Hace unos días nos dejaba una persona de mucha fe, que nos dio un heroico testimonio de como afrontar la muerte, algo que a todos nos da miedo o respeto en mayor o menor medida. Y poco antes de morir compartía con sus amigos un desgarrador mensaje. Si me he decidido a compartirlo es porque considero que puede ser de gran ayuda espiritual. Nuestra patria es el Cielo y estamos demasiado aferrados a las realidades terrenas y remisos para partir. El testimonio dice así:

Queridos amigos y hermanos en la fe:

La enfermedad no ha evolucionado bien, y ayer el oncólogo me ha desahuciado.
Cuánto te agradezco toda su cercanía, oraciones y aliento, como ningún otro. Te pido que me encomiendes para que el Señor, me lleve en sus brazos al cielo.
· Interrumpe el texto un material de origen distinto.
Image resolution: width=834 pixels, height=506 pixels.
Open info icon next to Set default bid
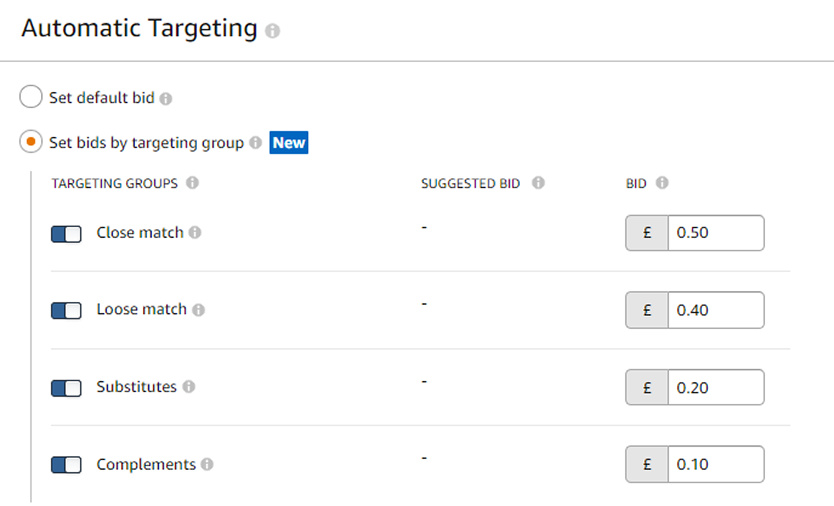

No se sabe cuánto durará este último trance de la enfermedad.

La iglesia nos recuerda que si es verdad que Cristo nos resucitará en “el último día”, también lo es, en cierto modo, que nosotros ya hemos resucitado con Cristo. En efecto, gracias al Espíritu Santo, la vida cristiana en la tierra es, desde ahora, una participación en la muerte y en la Resurrección de Cristo:

Unidos a Cristo por el Bautismo, los creyentes participan ya realmente en la vida celestial de Cristo resucitado (cf. Flp 3, 20), pero esta vida permanece “escondida […] con Cristo en Dios” (Col 3, 3) “Con él nos ha resucitado y hecho sentar en los cielos con Cristo Jesús” (Ef 2, 6). Alimentados en la Eucaristía con su Cuerpo, nosotros pertenecemos ya al Cuerpo de Cristo. Cuando resucitemos en el último día también nos “manifestaremos con él llenos de gloria” (Col 3, 4).